Repeat nothing but the line containing "YouTube (255, 2486)" and the lines that follow it, up to and including the last line of the data below.

═════ Source material

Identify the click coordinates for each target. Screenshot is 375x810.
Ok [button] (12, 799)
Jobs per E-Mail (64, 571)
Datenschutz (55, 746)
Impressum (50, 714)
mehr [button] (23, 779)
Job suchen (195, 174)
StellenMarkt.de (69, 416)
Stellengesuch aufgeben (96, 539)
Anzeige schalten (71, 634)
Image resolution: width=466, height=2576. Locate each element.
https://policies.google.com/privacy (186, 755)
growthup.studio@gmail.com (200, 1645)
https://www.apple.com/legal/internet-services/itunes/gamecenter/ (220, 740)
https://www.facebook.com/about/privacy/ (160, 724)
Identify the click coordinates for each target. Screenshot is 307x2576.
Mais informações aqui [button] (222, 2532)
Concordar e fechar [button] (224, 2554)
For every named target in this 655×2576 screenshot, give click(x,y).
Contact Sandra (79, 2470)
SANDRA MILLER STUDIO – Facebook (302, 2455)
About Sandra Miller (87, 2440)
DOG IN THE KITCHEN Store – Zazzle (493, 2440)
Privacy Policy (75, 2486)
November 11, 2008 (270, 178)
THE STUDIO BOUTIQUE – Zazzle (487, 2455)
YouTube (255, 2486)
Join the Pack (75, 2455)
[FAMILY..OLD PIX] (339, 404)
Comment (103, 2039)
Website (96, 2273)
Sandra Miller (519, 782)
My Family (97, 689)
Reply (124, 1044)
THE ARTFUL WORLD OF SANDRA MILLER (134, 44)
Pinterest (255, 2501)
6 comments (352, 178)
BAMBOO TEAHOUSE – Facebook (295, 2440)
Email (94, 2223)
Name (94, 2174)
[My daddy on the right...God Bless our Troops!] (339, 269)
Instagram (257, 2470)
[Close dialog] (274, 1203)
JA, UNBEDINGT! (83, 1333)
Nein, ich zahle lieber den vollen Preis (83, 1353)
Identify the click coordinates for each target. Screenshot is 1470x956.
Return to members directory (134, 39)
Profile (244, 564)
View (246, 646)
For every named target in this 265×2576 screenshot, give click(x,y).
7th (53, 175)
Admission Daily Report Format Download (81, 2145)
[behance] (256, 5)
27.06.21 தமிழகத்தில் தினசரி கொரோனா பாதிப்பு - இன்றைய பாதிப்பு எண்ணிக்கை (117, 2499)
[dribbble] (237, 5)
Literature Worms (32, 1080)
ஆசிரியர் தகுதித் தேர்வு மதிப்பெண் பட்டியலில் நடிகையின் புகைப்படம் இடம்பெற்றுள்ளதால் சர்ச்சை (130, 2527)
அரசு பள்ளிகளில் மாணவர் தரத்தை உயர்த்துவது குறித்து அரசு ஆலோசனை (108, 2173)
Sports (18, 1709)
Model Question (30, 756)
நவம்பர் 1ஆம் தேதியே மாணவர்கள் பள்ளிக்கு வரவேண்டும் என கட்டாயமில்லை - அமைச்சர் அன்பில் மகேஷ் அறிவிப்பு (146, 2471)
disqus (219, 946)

══════════

(Task result):
YouTube (255, 2486)
Join the Pack (75, 2455)
[FAMILY..OLD PIX] (339, 404)
Comment (103, 2039)
Website (96, 2273)
Sandra Miller (519, 782)
My Family (97, 689)
Reply (124, 1044)
THE ARTFUL WORLD OF SANDRA MILLER (134, 44)
Pinterest (255, 2501)
6 comments (352, 178)
BAMBOO TEAHOUSE – Facebook (295, 2440)
Email (94, 2223)
Name (94, 2174)
[My daddy on the right...God Bless our Troops!] (339, 269)
Instagram (257, 2470)
[Close dialog] (274, 1203)
JA, UNBEDINGT! (83, 1333)
Nein, ich zahle lieber den vollen Preis (83, 1353)
Identify the click coordinates for each target. Screenshot is 1470x956.
Return to members directory (134, 39)
Profile (244, 564)
View (246, 646)
For every named target in this 265×2576 screenshot, give click(x,y).
7th (53, 175)
Admission Daily Report Format Download (81, 2145)
[behance] (256, 5)
27.06.21 தமிழகத்தில் தினசரி கொரோனா பாதிப்பு - இன்றைய பாதிப்பு எண்ணிக்கை (117, 2499)
[dribbble] (237, 5)
Literature Worms (32, 1080)
ஆசிரியர் தகுதித் தேர்வு மதிப்பெண் பட்டியலில் நடிகையின் புகைப்படம் இடம்பெற்றுள்ளதால் சர்ச்சை (130, 2527)
அரசு பள்ளிகளில் மாணவர் தரத்தை உயர்த்துவது குறித்து அரசு ஆலோசனை (108, 2173)
Sports (18, 1709)
Model Question (30, 756)
நவம்பர் 1ஆம் தேதியே மாணவர்கள் பள்ளிக்கு வரவேண்டும் என கட்டாயமில்லை - அமைச்சர் அன்பில் மகேஷ் அறிவிப்பு (146, 2471)
disqus (219, 946)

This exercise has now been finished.